05Wes Streeting presentó su dimisión como ministro de Salud y en su carta pública reclamó a Starmer que "facilite" un proceso para elegir a su sucesor en la jefatura laborista, al argumentar que ya está claro que Starmer no liderará al partido hacia las próximas generales. Streeting defendió sus logros en el NHS —reducción de listas de espera y mejoras en tiempos de respuesta— y apeló a un debate amplio y de propuestas, aunque no formalizó inmediatamente su candidatura, según distintos reportes.

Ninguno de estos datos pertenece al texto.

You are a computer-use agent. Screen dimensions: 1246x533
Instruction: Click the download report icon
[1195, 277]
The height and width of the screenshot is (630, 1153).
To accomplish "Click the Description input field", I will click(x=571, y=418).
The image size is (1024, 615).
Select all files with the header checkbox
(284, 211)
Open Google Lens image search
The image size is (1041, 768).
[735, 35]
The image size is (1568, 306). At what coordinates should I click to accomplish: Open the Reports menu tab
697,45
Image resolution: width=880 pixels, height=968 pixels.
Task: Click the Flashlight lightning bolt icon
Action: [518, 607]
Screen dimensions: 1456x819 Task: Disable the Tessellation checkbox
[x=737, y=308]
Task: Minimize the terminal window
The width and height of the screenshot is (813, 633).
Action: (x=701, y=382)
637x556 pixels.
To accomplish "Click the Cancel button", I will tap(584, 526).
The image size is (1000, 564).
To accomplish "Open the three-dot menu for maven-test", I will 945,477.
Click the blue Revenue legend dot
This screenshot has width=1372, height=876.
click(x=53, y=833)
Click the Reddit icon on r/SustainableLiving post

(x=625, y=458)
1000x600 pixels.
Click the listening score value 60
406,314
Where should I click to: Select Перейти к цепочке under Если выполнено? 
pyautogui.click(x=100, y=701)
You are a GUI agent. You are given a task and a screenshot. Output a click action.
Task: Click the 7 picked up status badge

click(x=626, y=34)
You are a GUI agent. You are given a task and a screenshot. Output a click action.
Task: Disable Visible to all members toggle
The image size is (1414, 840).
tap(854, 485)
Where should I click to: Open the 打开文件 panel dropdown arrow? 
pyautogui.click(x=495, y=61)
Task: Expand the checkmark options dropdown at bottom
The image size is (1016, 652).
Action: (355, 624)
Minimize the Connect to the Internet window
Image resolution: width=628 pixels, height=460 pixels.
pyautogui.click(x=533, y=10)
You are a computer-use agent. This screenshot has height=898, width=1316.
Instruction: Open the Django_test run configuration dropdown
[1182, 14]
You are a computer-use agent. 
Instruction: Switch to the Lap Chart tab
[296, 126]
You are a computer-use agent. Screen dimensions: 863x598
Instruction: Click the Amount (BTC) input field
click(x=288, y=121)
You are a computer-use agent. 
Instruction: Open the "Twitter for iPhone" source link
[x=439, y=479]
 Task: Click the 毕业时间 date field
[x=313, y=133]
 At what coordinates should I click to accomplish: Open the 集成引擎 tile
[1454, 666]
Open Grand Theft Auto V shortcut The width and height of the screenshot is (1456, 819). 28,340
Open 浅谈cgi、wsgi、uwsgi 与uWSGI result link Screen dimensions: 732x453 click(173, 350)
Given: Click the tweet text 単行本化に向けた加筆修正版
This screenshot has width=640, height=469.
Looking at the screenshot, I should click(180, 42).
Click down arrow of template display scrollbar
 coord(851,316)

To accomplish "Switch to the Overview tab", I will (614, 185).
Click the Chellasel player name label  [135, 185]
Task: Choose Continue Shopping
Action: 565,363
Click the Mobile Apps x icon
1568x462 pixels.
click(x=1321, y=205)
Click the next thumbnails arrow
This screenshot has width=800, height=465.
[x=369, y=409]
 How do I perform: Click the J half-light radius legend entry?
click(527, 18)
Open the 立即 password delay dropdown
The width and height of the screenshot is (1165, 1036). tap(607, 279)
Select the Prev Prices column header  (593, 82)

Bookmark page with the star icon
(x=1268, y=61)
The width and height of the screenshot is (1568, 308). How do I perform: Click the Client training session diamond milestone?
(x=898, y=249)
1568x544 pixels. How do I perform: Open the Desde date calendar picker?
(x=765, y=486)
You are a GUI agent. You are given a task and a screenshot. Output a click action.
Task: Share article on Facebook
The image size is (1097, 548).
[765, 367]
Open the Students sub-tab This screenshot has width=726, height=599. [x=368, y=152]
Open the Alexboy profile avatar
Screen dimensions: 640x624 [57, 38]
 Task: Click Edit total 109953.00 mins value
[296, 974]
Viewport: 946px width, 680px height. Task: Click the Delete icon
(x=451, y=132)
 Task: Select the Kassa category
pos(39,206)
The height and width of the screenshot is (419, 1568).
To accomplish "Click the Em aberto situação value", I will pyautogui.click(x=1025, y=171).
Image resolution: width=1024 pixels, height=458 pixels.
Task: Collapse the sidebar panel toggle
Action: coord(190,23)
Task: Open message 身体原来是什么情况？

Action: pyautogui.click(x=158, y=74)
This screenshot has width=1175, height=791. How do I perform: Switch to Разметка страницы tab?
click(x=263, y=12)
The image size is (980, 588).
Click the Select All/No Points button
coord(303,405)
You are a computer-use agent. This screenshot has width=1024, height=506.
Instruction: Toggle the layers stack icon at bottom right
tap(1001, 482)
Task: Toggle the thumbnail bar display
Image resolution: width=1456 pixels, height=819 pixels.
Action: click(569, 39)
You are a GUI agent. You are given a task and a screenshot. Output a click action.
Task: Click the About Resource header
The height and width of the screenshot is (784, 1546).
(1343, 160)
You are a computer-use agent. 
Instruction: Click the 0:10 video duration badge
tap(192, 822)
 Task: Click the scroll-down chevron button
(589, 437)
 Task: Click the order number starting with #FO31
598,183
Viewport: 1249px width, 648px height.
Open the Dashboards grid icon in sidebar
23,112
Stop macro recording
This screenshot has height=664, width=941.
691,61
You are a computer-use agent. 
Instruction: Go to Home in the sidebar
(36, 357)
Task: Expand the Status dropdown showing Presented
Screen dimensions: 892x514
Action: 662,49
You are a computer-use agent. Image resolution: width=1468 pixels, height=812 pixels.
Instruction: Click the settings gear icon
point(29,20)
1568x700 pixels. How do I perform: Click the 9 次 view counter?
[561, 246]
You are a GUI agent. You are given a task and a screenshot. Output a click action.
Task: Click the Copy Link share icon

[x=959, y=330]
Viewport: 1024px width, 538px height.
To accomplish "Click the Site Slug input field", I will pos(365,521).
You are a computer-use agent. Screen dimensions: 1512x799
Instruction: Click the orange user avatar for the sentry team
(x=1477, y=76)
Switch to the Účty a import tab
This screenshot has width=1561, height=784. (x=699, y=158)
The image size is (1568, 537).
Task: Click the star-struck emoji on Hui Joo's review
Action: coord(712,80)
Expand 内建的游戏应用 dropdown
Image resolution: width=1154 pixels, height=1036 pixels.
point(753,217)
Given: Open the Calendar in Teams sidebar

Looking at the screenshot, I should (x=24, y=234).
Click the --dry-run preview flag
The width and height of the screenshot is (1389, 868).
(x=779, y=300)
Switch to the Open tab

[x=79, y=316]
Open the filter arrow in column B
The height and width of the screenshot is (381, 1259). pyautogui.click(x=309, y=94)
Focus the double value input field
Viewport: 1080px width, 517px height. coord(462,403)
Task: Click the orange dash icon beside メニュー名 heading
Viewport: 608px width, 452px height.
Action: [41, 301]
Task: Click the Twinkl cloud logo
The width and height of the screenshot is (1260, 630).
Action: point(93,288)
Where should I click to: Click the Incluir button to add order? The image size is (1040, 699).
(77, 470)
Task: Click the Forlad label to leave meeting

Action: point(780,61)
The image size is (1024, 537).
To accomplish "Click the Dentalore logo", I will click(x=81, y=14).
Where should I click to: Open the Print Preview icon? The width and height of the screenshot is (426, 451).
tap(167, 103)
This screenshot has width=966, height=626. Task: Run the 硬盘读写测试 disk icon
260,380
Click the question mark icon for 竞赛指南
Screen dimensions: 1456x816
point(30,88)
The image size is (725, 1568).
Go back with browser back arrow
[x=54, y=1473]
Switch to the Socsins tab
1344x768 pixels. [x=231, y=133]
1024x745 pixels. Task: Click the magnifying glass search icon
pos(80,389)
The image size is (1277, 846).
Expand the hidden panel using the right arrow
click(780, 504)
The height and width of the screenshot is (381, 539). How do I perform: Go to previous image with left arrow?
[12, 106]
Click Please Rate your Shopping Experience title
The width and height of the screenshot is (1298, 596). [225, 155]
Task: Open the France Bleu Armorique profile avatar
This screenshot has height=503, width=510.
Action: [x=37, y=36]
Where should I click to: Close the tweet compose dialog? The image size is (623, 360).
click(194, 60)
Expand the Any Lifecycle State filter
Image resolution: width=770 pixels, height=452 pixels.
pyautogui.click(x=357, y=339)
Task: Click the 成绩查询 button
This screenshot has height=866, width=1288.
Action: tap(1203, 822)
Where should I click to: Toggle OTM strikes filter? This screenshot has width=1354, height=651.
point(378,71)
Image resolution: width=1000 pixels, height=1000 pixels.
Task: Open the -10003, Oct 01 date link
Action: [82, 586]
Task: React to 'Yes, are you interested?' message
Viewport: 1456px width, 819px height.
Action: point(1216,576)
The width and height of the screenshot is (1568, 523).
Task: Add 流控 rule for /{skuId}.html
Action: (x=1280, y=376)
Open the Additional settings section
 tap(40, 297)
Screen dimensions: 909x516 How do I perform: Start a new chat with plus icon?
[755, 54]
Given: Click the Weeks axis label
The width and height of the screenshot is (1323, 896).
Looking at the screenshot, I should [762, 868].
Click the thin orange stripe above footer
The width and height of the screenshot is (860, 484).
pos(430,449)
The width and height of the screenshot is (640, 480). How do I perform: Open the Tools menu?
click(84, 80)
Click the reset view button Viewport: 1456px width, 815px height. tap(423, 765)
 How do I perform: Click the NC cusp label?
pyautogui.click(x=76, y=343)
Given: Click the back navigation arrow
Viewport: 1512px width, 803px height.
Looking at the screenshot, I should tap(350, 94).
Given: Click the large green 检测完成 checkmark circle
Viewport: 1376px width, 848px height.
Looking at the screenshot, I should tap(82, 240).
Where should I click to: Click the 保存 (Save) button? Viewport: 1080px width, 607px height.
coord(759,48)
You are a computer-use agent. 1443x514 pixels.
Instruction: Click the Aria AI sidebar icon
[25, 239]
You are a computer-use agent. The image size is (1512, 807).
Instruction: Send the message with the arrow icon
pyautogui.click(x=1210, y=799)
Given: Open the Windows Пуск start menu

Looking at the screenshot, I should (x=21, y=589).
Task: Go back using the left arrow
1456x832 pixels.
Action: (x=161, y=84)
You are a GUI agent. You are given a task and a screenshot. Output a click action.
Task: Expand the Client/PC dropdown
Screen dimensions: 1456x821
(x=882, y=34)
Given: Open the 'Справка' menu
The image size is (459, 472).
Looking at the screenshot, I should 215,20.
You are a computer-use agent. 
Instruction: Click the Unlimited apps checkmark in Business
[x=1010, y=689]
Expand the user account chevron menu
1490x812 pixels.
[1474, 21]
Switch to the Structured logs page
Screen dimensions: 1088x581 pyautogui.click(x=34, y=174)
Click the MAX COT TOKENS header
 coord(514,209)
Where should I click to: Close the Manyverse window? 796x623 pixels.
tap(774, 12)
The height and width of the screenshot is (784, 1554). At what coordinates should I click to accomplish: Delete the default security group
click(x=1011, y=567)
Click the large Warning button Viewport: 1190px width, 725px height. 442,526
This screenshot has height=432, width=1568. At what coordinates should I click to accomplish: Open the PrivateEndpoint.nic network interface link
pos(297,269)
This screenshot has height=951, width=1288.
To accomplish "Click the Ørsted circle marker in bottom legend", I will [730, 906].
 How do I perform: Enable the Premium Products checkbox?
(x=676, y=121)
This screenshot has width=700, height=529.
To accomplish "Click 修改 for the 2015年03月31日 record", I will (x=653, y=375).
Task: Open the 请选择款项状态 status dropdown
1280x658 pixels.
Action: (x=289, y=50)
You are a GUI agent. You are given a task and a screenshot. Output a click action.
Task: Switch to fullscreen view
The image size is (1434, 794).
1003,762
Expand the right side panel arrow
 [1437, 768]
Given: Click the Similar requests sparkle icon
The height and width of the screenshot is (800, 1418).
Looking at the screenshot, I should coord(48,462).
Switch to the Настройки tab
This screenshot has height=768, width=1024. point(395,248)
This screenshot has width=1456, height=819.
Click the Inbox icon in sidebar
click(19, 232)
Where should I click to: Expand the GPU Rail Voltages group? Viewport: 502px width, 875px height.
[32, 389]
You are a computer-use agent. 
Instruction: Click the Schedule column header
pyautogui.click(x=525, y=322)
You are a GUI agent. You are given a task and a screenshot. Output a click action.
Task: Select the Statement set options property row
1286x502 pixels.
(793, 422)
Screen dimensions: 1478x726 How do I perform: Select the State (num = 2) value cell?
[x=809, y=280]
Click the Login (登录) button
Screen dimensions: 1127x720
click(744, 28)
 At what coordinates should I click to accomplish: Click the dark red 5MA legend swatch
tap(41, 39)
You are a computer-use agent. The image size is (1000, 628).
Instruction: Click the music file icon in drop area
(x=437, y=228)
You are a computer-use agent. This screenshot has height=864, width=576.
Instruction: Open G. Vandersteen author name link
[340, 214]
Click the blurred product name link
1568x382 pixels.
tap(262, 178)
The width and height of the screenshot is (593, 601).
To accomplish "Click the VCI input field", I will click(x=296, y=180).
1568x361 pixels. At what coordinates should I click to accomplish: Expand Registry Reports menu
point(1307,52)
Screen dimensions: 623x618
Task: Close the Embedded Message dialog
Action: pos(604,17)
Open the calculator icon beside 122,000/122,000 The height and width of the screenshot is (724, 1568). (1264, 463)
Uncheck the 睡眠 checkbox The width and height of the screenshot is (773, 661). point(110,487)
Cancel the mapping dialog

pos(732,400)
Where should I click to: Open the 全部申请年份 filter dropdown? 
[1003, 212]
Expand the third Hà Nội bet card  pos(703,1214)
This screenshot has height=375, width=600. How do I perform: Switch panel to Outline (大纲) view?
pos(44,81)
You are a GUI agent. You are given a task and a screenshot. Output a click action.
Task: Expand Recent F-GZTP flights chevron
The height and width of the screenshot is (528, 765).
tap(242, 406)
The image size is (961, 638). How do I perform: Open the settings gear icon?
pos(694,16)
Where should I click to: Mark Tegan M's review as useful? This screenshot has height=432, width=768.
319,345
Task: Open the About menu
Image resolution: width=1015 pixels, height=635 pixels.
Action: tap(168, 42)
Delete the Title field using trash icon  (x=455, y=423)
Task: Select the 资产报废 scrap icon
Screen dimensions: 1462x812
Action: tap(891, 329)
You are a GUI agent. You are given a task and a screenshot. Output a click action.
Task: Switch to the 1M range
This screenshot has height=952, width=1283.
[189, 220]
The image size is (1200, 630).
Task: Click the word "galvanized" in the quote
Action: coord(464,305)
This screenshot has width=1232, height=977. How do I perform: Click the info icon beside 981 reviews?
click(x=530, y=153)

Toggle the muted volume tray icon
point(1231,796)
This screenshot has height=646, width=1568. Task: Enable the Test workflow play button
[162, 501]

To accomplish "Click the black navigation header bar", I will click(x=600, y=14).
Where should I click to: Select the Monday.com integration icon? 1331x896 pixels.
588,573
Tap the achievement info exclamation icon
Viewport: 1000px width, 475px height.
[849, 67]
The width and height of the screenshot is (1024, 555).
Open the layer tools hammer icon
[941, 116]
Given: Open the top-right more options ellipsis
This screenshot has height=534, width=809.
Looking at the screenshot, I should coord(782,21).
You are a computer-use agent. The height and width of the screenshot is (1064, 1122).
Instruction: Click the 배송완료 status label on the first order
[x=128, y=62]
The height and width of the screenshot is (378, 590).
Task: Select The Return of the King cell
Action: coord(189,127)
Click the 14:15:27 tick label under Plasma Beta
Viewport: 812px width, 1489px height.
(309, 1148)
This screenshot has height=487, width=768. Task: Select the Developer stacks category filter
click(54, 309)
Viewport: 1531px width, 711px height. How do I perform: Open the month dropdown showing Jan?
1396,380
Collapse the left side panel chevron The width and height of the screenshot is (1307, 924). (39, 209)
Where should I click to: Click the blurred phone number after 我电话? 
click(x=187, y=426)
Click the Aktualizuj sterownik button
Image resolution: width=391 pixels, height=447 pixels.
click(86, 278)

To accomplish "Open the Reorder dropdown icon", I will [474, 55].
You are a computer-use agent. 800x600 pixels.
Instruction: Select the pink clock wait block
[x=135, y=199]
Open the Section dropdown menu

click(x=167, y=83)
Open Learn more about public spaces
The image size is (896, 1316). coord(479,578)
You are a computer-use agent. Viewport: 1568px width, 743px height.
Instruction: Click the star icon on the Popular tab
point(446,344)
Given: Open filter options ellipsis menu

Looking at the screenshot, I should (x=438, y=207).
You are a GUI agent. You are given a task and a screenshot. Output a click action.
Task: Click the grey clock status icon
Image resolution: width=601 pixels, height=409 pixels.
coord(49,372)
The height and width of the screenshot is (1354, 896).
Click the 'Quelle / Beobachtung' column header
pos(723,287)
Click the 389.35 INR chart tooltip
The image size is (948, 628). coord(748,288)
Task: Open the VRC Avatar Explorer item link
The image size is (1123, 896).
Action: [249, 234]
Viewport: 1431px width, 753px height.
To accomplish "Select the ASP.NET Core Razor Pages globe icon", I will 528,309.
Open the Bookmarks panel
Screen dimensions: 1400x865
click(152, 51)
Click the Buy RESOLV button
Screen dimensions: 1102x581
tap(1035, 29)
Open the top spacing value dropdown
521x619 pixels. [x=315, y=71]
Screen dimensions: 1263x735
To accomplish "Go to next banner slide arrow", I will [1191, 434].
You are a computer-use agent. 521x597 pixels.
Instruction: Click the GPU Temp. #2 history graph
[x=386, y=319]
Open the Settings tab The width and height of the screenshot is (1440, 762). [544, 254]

06Varios nombres se han barajado como posibles reemplazantes: Wes Streeting (ala centrista/derecha del partido), Angela Rayner (ala más a la izquierda), y Andy Burnham (alcalde del Gran Manchester). Rayner quedó exonerada en una investigación fiscal que condicionó su dimisión previa y ahora tiene el camino despejado para aspirar; Burnham está buscando volver al Parlamento mediante la dimisión de un diputado en Makerfield para disputar esa circunscripción. Para forzar una contienda formal se requieren 81 apoyos de los diputados laboristas, un umbral que aún no ha sido alcanzado.
07La dirección de Starmer ha intentado apaciguar la crisis con movimientos simbólicos y de experiencia: nombramientos de figuras veteranas como Gordon Brown y Harriet Harman como asesores, además de contar con el respaldo público de varios ministros y de un centenar de diputados. Al mismo tiempo, sindicatos cercanos al laborismo pidieron que se establezca un calendario para la sucesión si procede. Los mercados reaccionaron con nerviosismo: las rentabilidades de la deuda pública subieron y la libra se depreció ante la posibilidad de un cambio que altere la senda fiscal.
08Paralelamente a la turbulencia laborista, el líder de Reform UK, Nigel Farage, fue objeto de una investigación por parte del Comisionado Parlamentario de Normas tras revelaciones de que recibió un regalo de 5 millones de libras del inversor en criptomonedas Christopher Harborne que no habría sido declarado. Farage sostiene que la donación fue personal, anterior a su elección y destinada a financiar su seguridad de por vida; sus críticos sostienen que debía registrarse conforme al código de conducta de la Cámara de los Comunes y el caso fue remitido por el Partido Conservador tras publicación en prensa.
09Perspectiva: aunque la crisis es severa y han surgido candidatos potenciales, hasta ahora ningún aspirante ha logrado reunir los 81 apoyos necesarios para forzar una elección de líder; Andy Burnham apuesta por volver a Westminster para poder optar, Angela Rayner recupera opciones tras su exoneración y Streeting ha dado el paso de dimitir y presionar por una contienda. El desenlace sigue abierto: Starmer puede sobrevivir si consolida respaldo interno, o bien el partido puede abrir una contienda que marque un giro político y económico relevante antes de las generales de 2029.